Serum neurofilament light chain: a novel biomarker for early diabetic sensorimotor polyneuropathy
Diabetologia, 2022
Maalmi H., Strom A., Petrera A., Hauck S., Strassburger K., Kuss O., Zaharia O., Bönhof G., Rathmann W., Trenkamp S., Burkart V., Szendroedi J., Ziegler D., Roden M., Herder C.,
| Disease area | Application area | Sample type | Products |
|---|---|---|---|
Metabolic Diseases Neurology | Patient Stratification | Serum |  Olink Target 96 |
Abstract
Aims/hypothesis
No established blood-based biomarker exists to monitor diabetic sensorimotor polyneuropathy (DSPN) and evaluate treatment response. The neurofilament light chain (NFL), a blood biomarker of neuroaxonal damage in several neurodegenerative diseases, represents a potential biomarker for DSPN. We hypothesised that higher serum NFL levels are associated with prevalent DSPN and nerve dysfunction in individuals recently diagnosed with diabetes.
Methods
This cross-sectional study included 423 adults with type 1 and type 2 diabetes and known diabetes duration of less than 1 year from the prospective observational German Diabetes Study cohort.
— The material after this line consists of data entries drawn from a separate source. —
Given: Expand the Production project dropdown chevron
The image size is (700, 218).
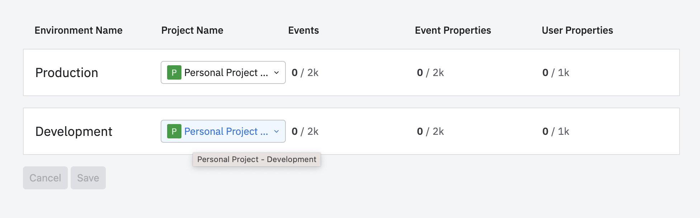Looking at the screenshot, I should (x=276, y=72).
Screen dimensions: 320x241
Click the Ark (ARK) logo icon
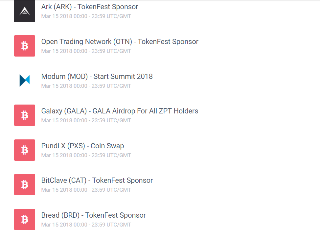click(x=25, y=11)
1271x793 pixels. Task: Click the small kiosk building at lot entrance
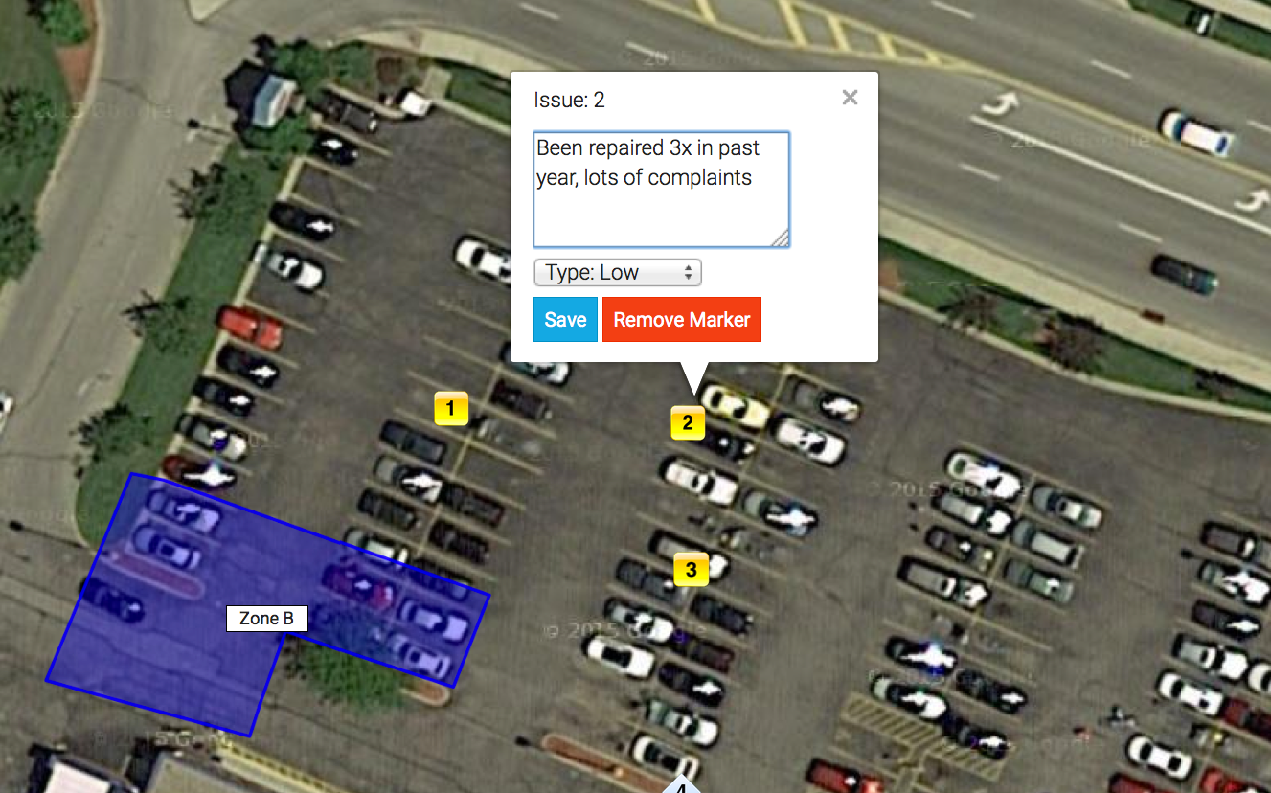(261, 95)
NFL was measured in serum samples of fasting participants in a multiplex approach using proximity extension assay technology. DSPN was assessed by neurological examination, nerve conduction studies and quantitative sensory testing. Associations of serum NFL with DSPN (defined according to the Toronto Consensus criteria) were estimated using Poisson regression, while multivariable linear and quantile regression models were used to assess associations with nerve function measures. In exploratory analyses, other biomarkers in the multiplex panel were also analysed similarly to NFL.
Results
DSPN was found in 16% of the study sample. Serum NFL levels increased with age. After adjustment for age, sex, waist circumference, height, HbA1c, known diabetes duration, diabetes type, cholesterol, eGFR, hypertension, CVD, use of lipid-lowering drugs and use of non-steroidal anti-inflammatory drugs, higher serum NFL levels were associated with DSPN (RR [95% CI] per 1-normalised protein expression increase, 1.92 [1.50, 2.45], p<0.0001), slower motor (all p<0.0001) and sensory (all p≤0.03) nerve conduction velocities, lower sural sensory nerve action potential (p=0.0004) and higher thermal detection threshold to warm stimuli (p=0.023 and p=0.004 for hand and foot, respectively). There was no evidence for associations between other neurological biomarkers and DSPN or nerve function measures.
Conclusions/interpretation
Our findings in individuals recently diagnosed with diabetes provide new evidence associating higher serum NFL levels with DSPN and peripheral nerve dysfunction. The present study advocates NFL as a potential biomarker for DSPN.